We conducted a survey in the Guangdong province in China to measure happiness among preadolescents and their parents. The objective of this study was to investigate what explains preadolescents’ happiness level and whether their happiness is related to the happiness level of their parents. We do not find any significant relationship with respect to the latter, and the factors that explain the variation in happiness among parents do not explain the variation among children. In general, children´s happiness is not explained by socio-economic factors, in fact not even by having divorced parents, which is a situation that clearly decreases the happiness level of parents.

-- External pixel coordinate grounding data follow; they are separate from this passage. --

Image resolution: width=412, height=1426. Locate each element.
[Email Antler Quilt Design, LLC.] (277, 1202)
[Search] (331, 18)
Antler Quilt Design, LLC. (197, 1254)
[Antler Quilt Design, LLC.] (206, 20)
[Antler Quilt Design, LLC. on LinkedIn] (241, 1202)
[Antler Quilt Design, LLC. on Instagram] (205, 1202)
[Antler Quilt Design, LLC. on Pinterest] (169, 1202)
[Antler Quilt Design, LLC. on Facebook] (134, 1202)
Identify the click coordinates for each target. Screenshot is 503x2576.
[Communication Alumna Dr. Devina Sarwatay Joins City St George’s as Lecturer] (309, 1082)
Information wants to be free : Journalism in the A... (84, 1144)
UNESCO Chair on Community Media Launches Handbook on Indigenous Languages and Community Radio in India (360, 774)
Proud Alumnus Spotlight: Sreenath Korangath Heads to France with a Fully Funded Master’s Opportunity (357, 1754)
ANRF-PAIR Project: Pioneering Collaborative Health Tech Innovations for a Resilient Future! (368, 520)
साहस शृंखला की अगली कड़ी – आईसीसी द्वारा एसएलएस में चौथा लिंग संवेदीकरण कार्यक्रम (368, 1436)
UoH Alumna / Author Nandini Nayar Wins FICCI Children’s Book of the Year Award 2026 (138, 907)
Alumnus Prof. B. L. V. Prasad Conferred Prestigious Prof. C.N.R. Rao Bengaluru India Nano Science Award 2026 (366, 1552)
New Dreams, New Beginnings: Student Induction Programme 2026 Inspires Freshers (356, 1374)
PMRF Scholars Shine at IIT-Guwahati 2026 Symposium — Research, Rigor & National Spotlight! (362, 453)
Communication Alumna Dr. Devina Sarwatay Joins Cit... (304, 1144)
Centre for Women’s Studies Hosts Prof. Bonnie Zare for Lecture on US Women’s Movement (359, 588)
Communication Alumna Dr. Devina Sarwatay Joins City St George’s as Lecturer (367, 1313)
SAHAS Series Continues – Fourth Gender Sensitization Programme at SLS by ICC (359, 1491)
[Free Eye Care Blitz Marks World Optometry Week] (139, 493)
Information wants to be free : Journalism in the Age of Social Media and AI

Instead, relations with parents and friends are important for the well-being of preadolescents.
The higher the number of close friends a child has and the more her parents spend time and converse with her, the happier she feels. One interesting finding is that neither absolute nor relative grades are correlated with well-being. Yet, being bullied has one of the strongest negative impacts on the happiness of preadolescents.
For a policymaker, these findings have implications for future policies. If one would like to improve the wellbeing of preadolescents, more attention should be given beyond the concern for the socioeconomic status of the children’s families, e.g., to children’s networks of friends,
relationships with parents, and school environment.
With the recent focus on happiness in China, as stressed by Premier Wen Jiabao at the opening of the National People’s Congress in 2011, it will of course be of interest to see how empirical findings as those reported in our paper will shape future policies in China.
Related peer-reviewed article has been published on the Journal of Socio-Economics.